======== Extract provided
1. As the members are no doubt well aware, the Independent Insurance
Co Ltd case, reaffirmed the "payment made for good consideration" defence
enunciated by Goff J (as he then was in WJ Simms). My question is this,
if the bank loses due the payment made for good consideration defence
does it automatically mean that the bank can invoke the B Liggett subrogation
defence and debit the sum from the client (assuming that the bank is still
solvent and the bank does not mind losing the client's business). If so,
does it mean the wisest way to prosecute such an action is to bring the
client in as second Defendant in any event, and ask for the appropriate
costs order. Either way, the bank's position as to costs can be protected
by a Sanderson/Bullock Order (or whatever they are called nowadays in
the post Woolf days).
2. Is the B Liggett defence only confined to banking or can it extend
elsewhere? Professor Ellinger and Ms. Lomnicka (Modern Banking Law 2nd
Edition on page 376 ) have said that the B Liggett defence "can be more
readily explained as an independent doctrine that precludes the customer
from reaping the benefit of the payment involved whilst demanding a reversal
of the debit entry made by the bank". It seems to me that they are referring
to an autonomous unjust enrichment situation. If this is so, then why
should the same be only confined in a banking situation and not used elsewhere
or for that matter be confined to being a defence. In other words, can
it be used to be the basis of a cause of action i.e. a declaration for
a right of subrogation where one has discharged the debt of another subject
to the officiousness rule of course?
================
======== Supplied entries
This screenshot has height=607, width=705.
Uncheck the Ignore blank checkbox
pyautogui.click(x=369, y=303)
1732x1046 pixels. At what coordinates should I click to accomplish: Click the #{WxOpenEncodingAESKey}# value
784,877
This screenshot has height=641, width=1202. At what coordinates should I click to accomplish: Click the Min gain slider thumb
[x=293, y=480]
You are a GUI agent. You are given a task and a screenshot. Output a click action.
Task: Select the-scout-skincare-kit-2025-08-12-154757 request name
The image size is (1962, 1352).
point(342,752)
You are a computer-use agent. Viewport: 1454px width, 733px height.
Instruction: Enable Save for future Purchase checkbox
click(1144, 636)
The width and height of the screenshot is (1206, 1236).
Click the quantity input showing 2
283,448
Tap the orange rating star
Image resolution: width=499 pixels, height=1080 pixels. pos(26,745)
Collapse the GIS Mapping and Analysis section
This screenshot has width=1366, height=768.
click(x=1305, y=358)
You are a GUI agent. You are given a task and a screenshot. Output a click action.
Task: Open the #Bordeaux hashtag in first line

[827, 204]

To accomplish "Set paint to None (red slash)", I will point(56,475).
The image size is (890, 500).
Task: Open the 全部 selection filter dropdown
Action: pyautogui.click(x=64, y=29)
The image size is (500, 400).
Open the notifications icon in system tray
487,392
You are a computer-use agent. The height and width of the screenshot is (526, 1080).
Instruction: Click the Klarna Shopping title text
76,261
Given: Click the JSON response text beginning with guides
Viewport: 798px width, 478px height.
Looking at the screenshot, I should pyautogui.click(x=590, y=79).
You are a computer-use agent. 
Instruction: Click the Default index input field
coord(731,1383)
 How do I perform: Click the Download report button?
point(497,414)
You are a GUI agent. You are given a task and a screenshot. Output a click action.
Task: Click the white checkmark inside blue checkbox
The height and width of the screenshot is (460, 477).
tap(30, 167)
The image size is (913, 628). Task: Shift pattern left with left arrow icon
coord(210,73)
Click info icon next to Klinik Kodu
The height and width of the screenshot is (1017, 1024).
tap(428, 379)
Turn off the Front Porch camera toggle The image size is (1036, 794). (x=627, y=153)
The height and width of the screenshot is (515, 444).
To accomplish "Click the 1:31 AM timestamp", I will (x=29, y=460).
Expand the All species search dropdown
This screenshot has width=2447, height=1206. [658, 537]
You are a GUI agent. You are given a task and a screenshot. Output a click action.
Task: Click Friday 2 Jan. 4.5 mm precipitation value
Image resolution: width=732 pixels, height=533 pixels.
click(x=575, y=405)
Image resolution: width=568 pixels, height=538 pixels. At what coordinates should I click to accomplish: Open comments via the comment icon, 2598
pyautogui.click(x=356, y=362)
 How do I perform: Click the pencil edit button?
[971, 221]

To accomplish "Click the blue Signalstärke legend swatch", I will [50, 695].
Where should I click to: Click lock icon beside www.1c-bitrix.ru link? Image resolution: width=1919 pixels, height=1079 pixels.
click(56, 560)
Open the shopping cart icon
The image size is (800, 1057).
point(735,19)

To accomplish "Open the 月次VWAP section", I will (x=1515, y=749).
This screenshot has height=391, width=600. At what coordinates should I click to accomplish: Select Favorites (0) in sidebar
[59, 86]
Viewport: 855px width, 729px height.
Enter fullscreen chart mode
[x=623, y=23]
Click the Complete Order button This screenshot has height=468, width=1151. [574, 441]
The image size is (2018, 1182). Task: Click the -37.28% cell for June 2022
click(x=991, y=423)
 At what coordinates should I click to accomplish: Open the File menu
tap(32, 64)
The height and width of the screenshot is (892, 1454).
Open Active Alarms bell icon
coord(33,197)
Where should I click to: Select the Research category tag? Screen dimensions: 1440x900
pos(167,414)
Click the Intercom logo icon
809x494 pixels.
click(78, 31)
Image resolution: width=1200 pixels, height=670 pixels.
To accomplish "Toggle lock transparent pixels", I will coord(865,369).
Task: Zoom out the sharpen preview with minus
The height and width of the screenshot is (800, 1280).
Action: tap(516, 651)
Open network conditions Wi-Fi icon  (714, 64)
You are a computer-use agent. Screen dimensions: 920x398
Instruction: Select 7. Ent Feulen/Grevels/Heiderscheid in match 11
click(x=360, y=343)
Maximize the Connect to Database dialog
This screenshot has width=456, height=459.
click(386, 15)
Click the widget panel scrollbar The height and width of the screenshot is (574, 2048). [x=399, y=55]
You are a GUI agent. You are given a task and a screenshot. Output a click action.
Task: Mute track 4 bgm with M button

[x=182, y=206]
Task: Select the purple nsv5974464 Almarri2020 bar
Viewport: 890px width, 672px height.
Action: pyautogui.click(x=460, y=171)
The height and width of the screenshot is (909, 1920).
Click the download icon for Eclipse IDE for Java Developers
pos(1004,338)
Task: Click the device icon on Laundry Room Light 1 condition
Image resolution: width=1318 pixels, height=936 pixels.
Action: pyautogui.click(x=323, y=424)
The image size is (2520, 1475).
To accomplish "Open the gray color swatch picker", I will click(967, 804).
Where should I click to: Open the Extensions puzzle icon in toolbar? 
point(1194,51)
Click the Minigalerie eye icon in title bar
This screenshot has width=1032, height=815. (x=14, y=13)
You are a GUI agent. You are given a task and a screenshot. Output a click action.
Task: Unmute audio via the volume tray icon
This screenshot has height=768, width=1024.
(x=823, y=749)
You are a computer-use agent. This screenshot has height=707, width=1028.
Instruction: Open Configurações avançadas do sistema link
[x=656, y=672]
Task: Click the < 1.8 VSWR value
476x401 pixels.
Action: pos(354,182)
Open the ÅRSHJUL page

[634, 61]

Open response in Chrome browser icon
================
Tasks for this exercise
• a. Could you change "GUI agent" to "screen agent" in the records, covering the stretch from the line containing "Click the widget" through the end of the records, and return only those lines?
• b. How would you write what comes next in the text on the bank payment defence and subrogation, picking up after its final sentence?
The text and the records were taken from unrelated sources.

Answers below
• a.
Click the widget panel scrollbar The height and width of the screenshot is (574, 2048). [x=399, y=55]
You are a screen agent. You are given a task and a screenshot. Output a click action.
Task: Mute track 4 bgm with M button

[x=182, y=206]
Task: Select the purple nsv5974464 Almarri2020 bar
Viewport: 890px width, 672px height.
Action: pyautogui.click(x=460, y=171)
The height and width of the screenshot is (909, 1920).
Click the download icon for Eclipse IDE for Java Developers
pos(1004,338)
Task: Click the device icon on Laundry Room Light 1 condition
Image resolution: width=1318 pixels, height=936 pixels.
Action: pyautogui.click(x=323, y=424)
The image size is (2520, 1475).
To accomplish "Open the gray color swatch picker", I will click(967, 804).
Where should I click to: Open the Extensions puzzle icon in toolbar? 
point(1194,51)
Click the Minigalerie eye icon in title bar
This screenshot has width=1032, height=815. (x=14, y=13)
You are a screen agent. You are given a task and a screenshot. Output a click action.
Task: Unmute audio via the volume tray icon
This screenshot has height=768, width=1024.
(x=823, y=749)
You are a computer-use agent. This screenshot has height=707, width=1028.
Instruction: Open Configurações avançadas do sistema link
[x=656, y=672]
Task: Click the < 1.8 VSWR value
476x401 pixels.
Action: pos(354,182)
Open the ÅRSHJUL page

[634, 61]

Open response in Chrome browser icon

• b.
(3) My third question relates to building construction. As the members
are no doubt well aware, contractors are very fond of claiming for "variations".
To put it simply, the contractors argue that certain works are outside
the scope of the contract and therefore the contract has been "varied".
Usually, the whole litigation turns on whether the work is outside the
scope or not.
However, I have often wondered what is the basis of the claim. If the
contract envisages a rate in which the variation is to be paid, I have
no problems analysing it as purely a contractual claim. However, where
the contract is silent on variations what exactly is the nature of the
claim? The first possibility is of course contract. However, the problem
with the contract analysis is finding the traditional elements of contract.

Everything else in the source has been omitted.